■ **Problemas propostos**:
[1] Com base no texto sobre privilégios e vantagens sociais, explique em uma a três frases por que importa dizer que alguém tem vantagens, e não privilégios, no sistema de opressão.
[2] Reproduza literalmente a passagem do texto sobre privilégios e vantagens sociais, de "Daí que acontece" até "colorismo, por exemplo.", inclusive.
[3] No texto sobre privilégios e vantagens sociais, qual era o tema do diálogo mencionado logo no início?

■ **Trecho do documento**:
Por Juliana Borges, no Justificando
Estes dias, eu estava participando de um diálogo sobre machismo. Em um dado momento, afirmei categoricamente, e sem me aprofundar, que homens negros não tem privilégios, mas vantagens sociais. Fui indagada depois sobre isso, já que não me aprofundei, e acabei não respondendo porque penso que para explicar o que eu estava afirmando, eram necessárias mais do que meia dúzia de linhas numa rede social.
Daí que acontece uma situação que eu vejo como um case para esta diferença de conceitos que precisamos começar a trabalhar de modo mais coerente em nossos ativismos e militâncias. Essa semana mesmo, eu tive que alertar uma companheira negra de pele clara que ela não tinha privilégios, mas vantagens no sistema de opressão. Parece pouco, mas isso é importantíssimo porque garante e denota sentido de coletividade e evita que caiamos nas armadilhas racistas do colorismo, por exemplo.

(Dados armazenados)
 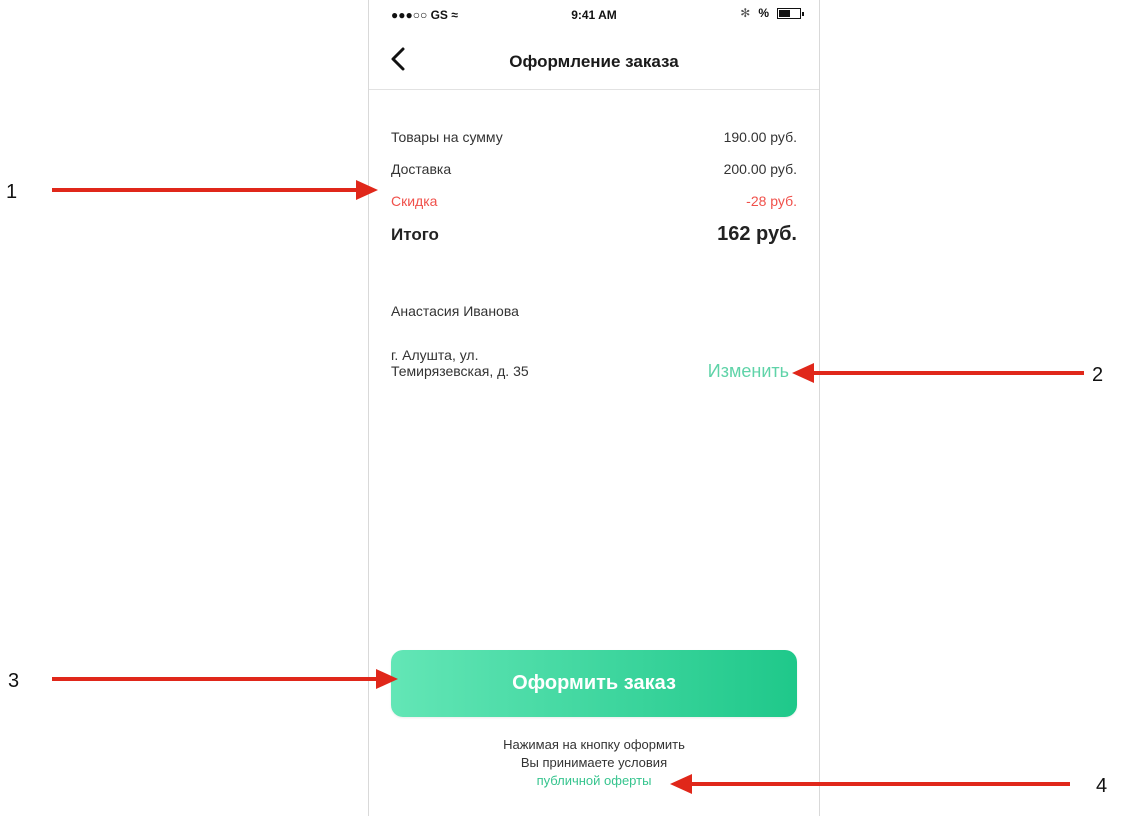 What do you see at coordinates (1102, 786) in the screenshot?
I see `callout-number-4: 4` at bounding box center [1102, 786].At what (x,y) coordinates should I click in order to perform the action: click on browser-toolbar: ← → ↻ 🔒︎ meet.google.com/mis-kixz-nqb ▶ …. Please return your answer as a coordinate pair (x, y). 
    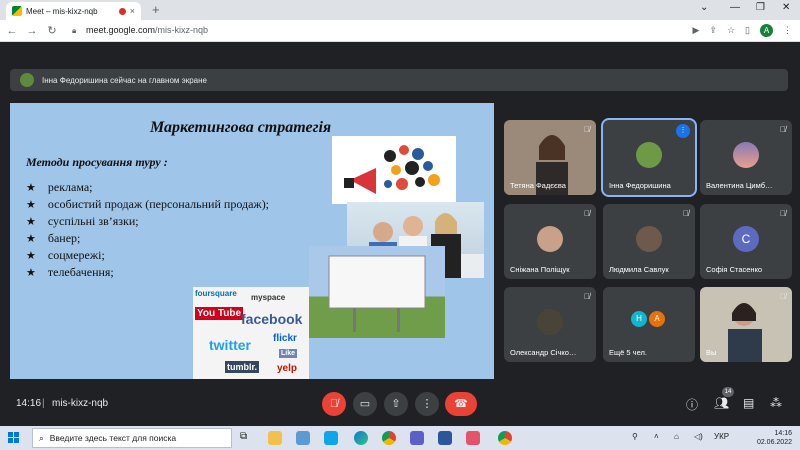
    Looking at the image, I should click on (400, 31).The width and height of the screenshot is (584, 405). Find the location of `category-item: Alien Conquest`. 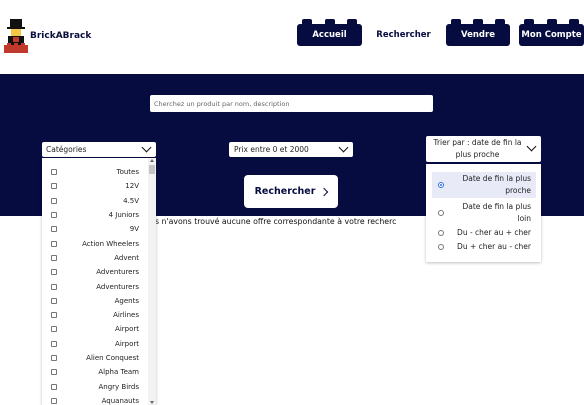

■ **Tarefas resolvidas**:
[1] Segundo o texto, fazer essa distinção é importantíssimo porque garante e denota sentido de coletividade. Além disso, evita que se caia nas armadilhas racistas do colorismo, por exemplo.

[2]
Daí que acontece uma situação que eu vejo como um case para esta diferença de conceitos que precisamos começar a trabalhar de modo mais coerente em nossos ativismos e militâncias. Essa semana mesmo, eu tive que alertar uma companheira negra de pele clara que ela não tinha privilégios, mas vantagens no sistema de opressão. Parece pouco, mas isso é importantíssimo porque garante e denota sentido de coletividade e evita que caiamos nas armadilhas racistas do colorismo, por exemplo.

[3] O machismo.